◆ **What you have to do**: Revise the stretch from the start of the entries through the line containing "Looking at the image, I should click on (288, 126)." by replacing "screenshot" with "screen capture" and leaving everything else unchanged. Omit the pictures from your answer.

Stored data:
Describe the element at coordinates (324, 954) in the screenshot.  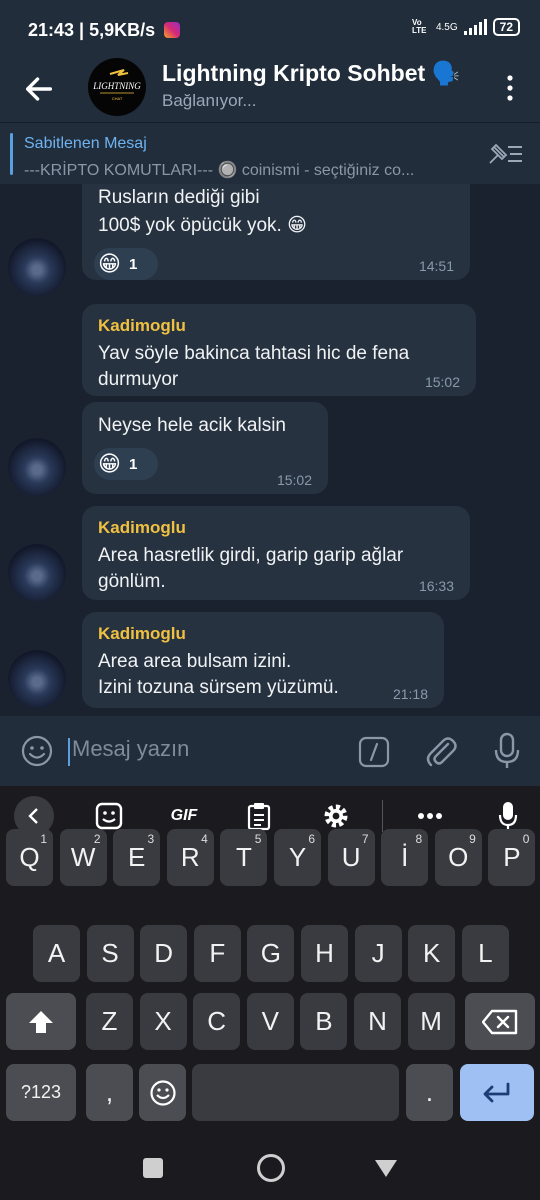
I see `key-h: H` at that location.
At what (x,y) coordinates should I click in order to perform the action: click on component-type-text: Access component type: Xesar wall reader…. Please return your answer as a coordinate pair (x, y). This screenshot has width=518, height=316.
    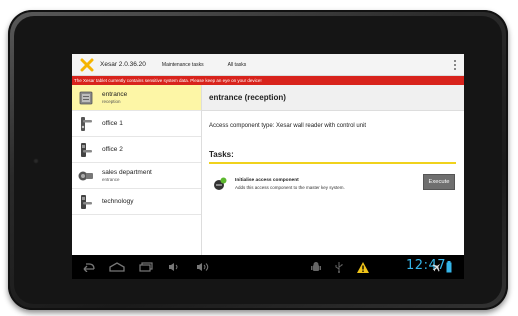
    Looking at the image, I should click on (288, 126).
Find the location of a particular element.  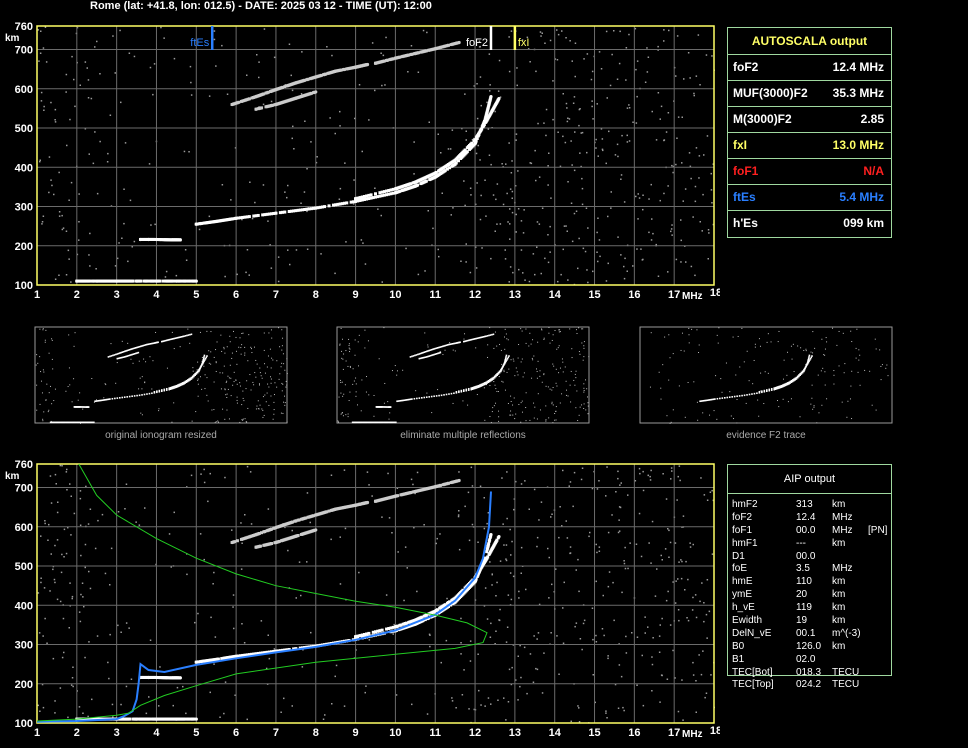

aip-param-unit: MHz is located at coordinates (842, 530).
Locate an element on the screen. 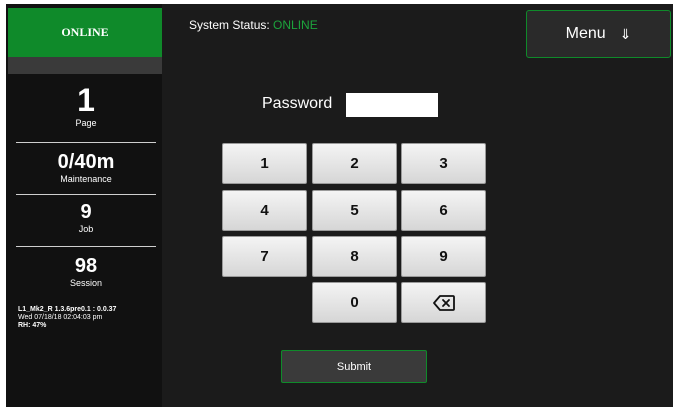 The height and width of the screenshot is (407, 673). page-stat: 1 Page is located at coordinates (86, 106).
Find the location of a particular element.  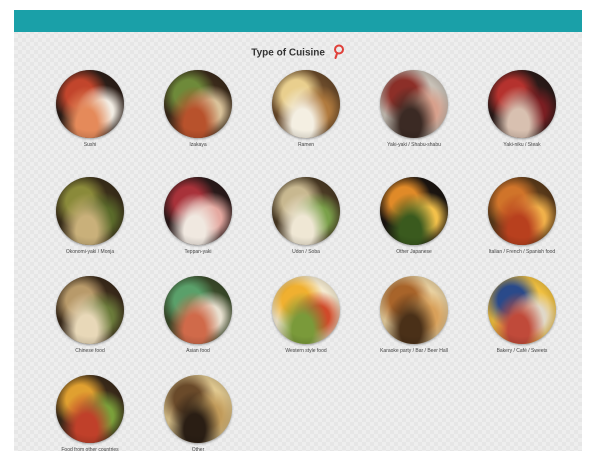

cuisine-tile: Other is located at coordinates (198, 413).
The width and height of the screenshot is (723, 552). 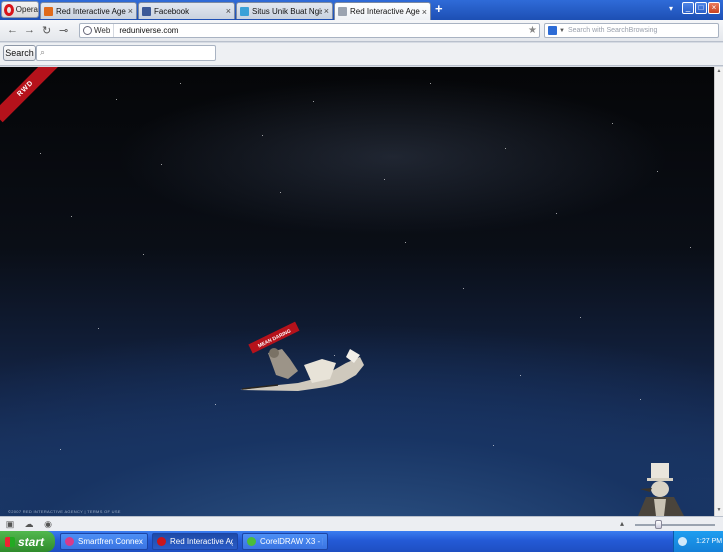 I want to click on flying-figure-illustration: MEAN DARING, so click(x=303, y=353).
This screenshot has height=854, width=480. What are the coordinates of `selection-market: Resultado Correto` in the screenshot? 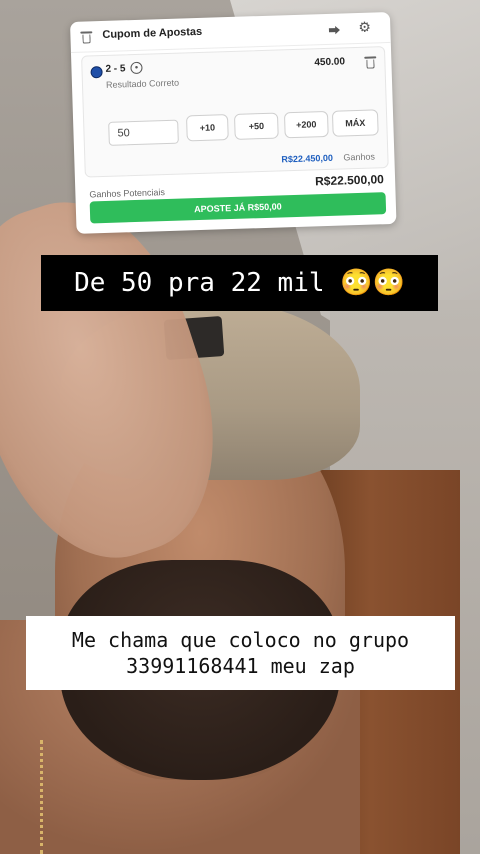 It's located at (142, 84).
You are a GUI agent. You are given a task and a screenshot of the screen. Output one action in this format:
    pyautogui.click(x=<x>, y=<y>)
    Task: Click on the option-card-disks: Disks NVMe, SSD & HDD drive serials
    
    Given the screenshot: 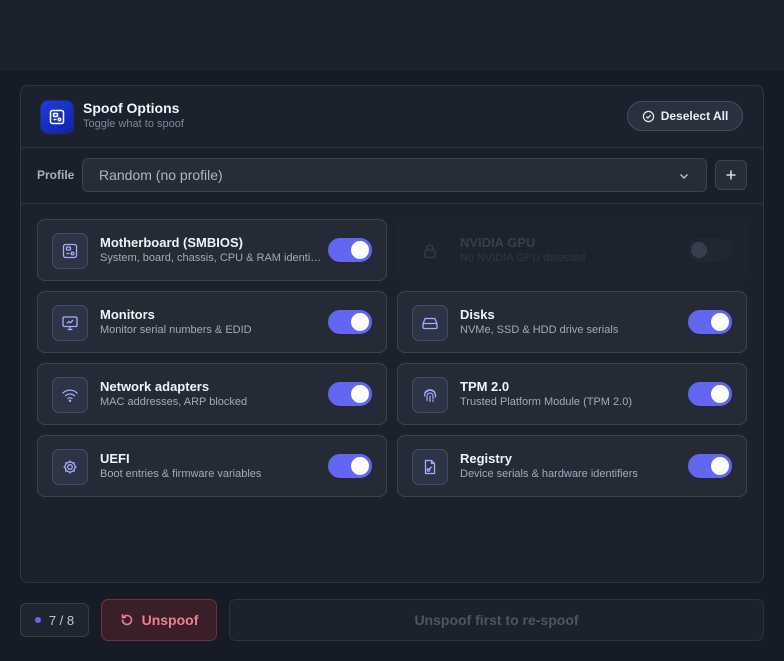 What is the action you would take?
    pyautogui.click(x=572, y=322)
    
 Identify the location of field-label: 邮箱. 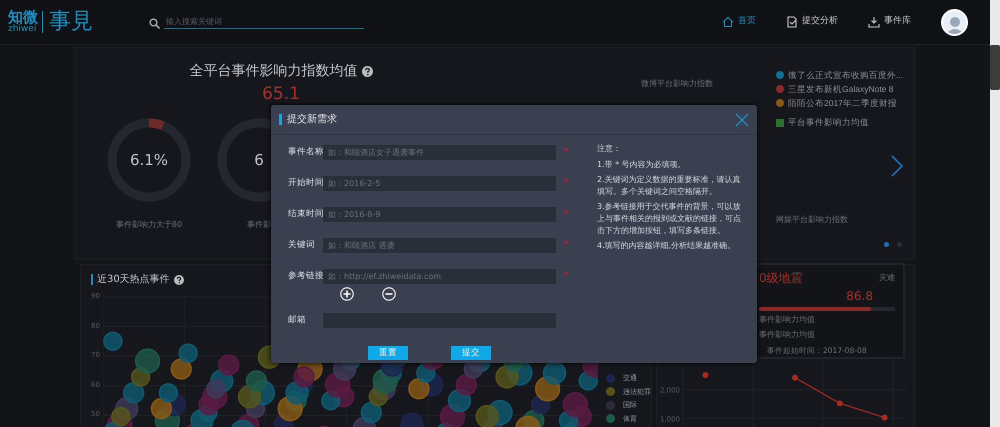
(298, 320).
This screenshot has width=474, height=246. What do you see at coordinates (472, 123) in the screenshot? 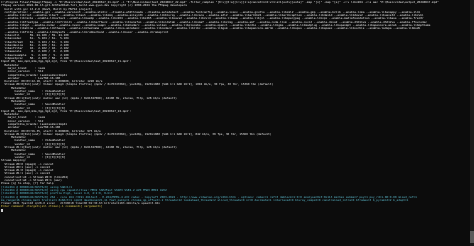
I see `vertical-scrollbar` at bounding box center [472, 123].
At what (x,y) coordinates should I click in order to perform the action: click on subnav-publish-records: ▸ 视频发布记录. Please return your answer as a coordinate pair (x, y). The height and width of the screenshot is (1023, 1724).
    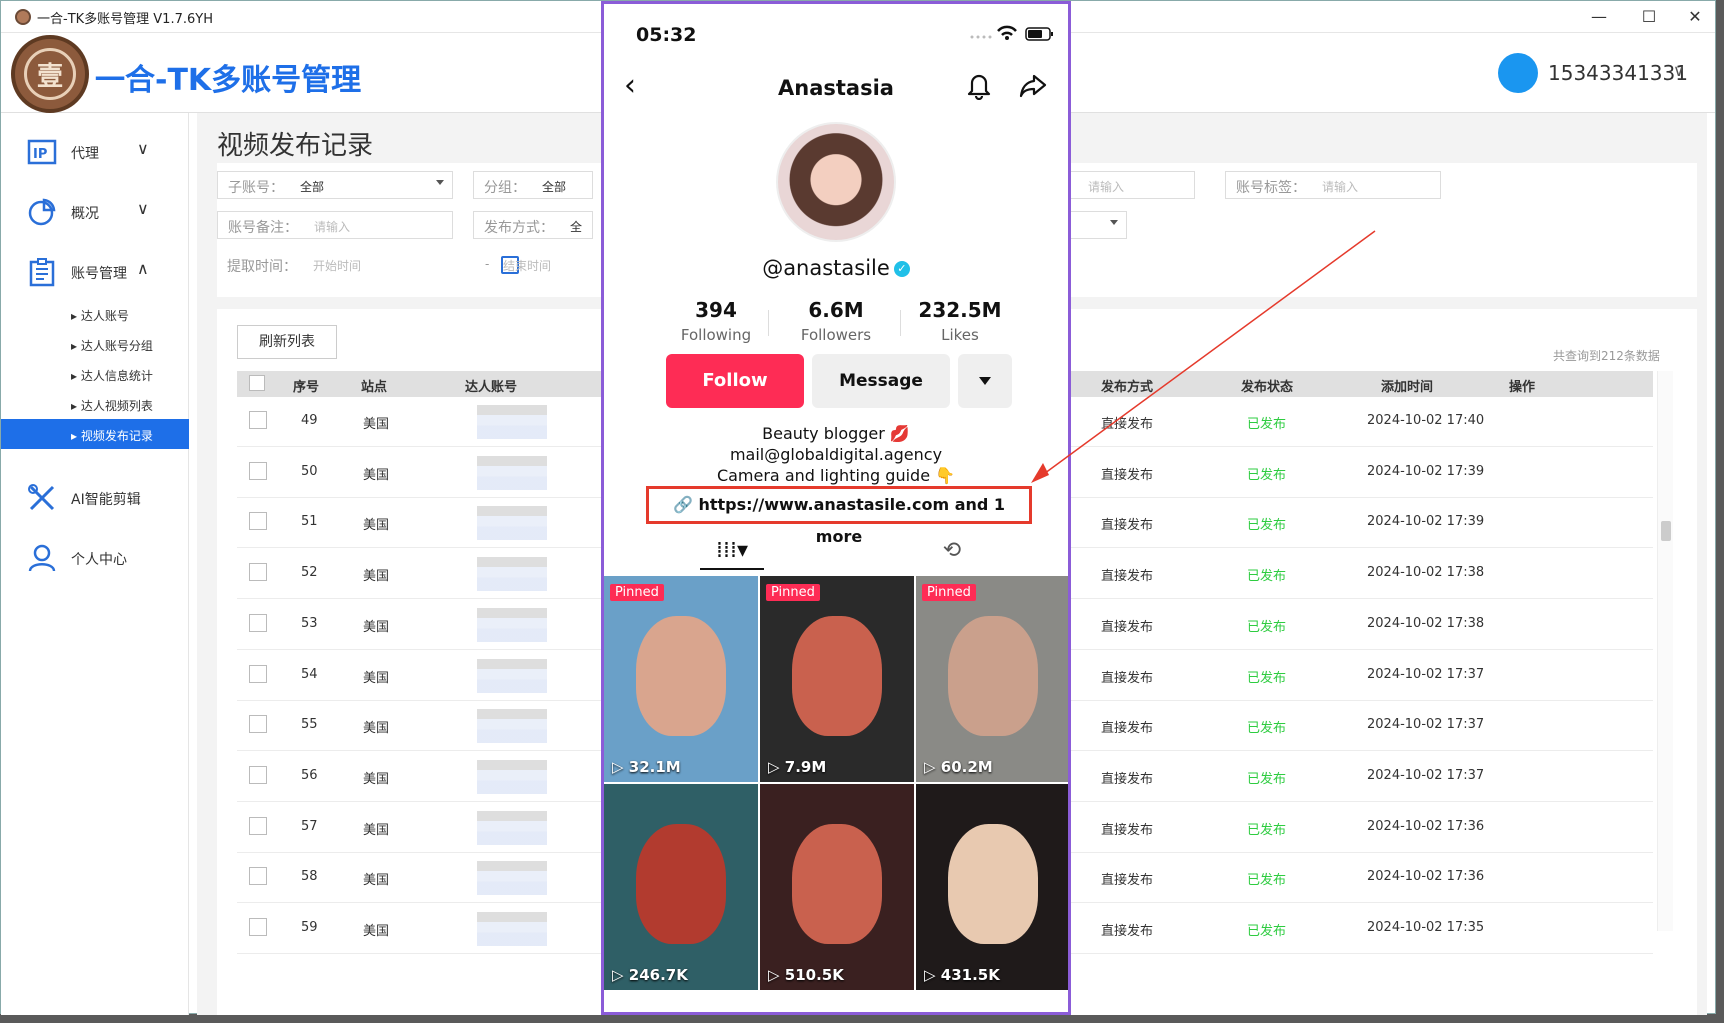
    Looking at the image, I should click on (95, 434).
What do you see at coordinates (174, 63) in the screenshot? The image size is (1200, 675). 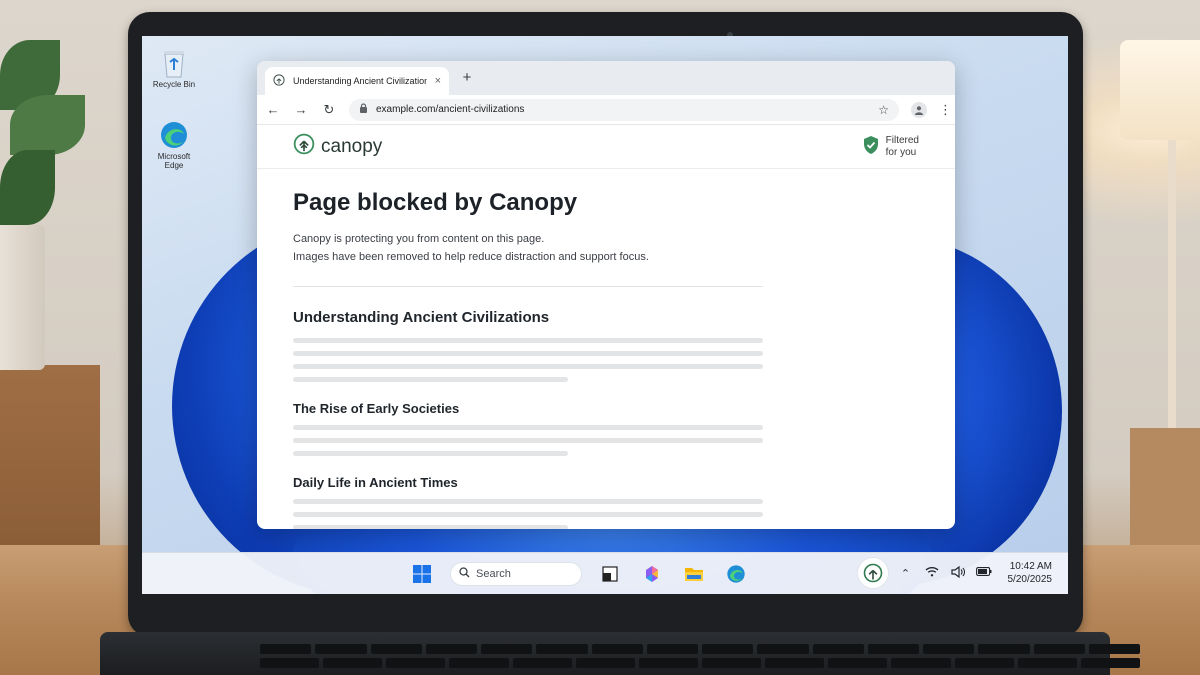 I see `recycle-bin-icon` at bounding box center [174, 63].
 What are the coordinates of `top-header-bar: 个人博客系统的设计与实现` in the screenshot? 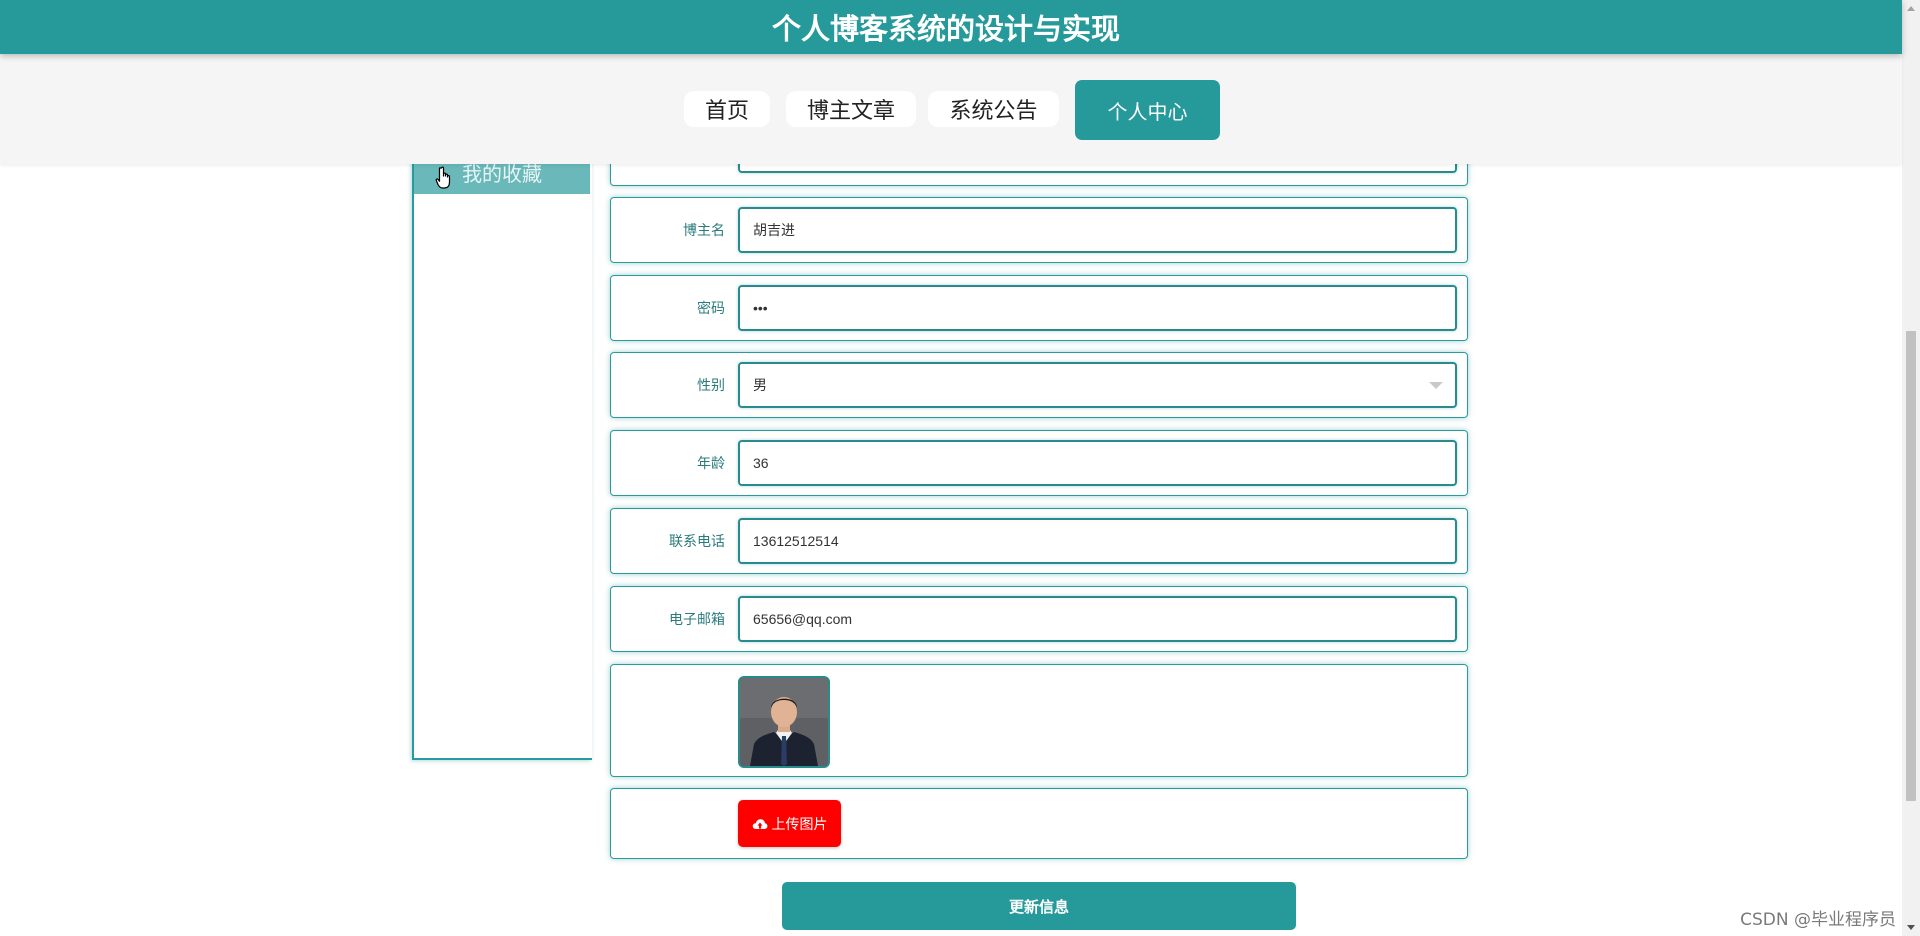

◆ **Output for this exercise**:
Describe the element at coordinates (324, 954) in the screen capture.  
I see `key-h: H` at that location.
At what (x,y) coordinates should I click in order to perform the action: click on component-type-text: Access component type: Xesar wall reader…. Please return your answer as a coordinate pair (x, y). This screen capture has width=518, height=316.
    Looking at the image, I should click on (288, 126).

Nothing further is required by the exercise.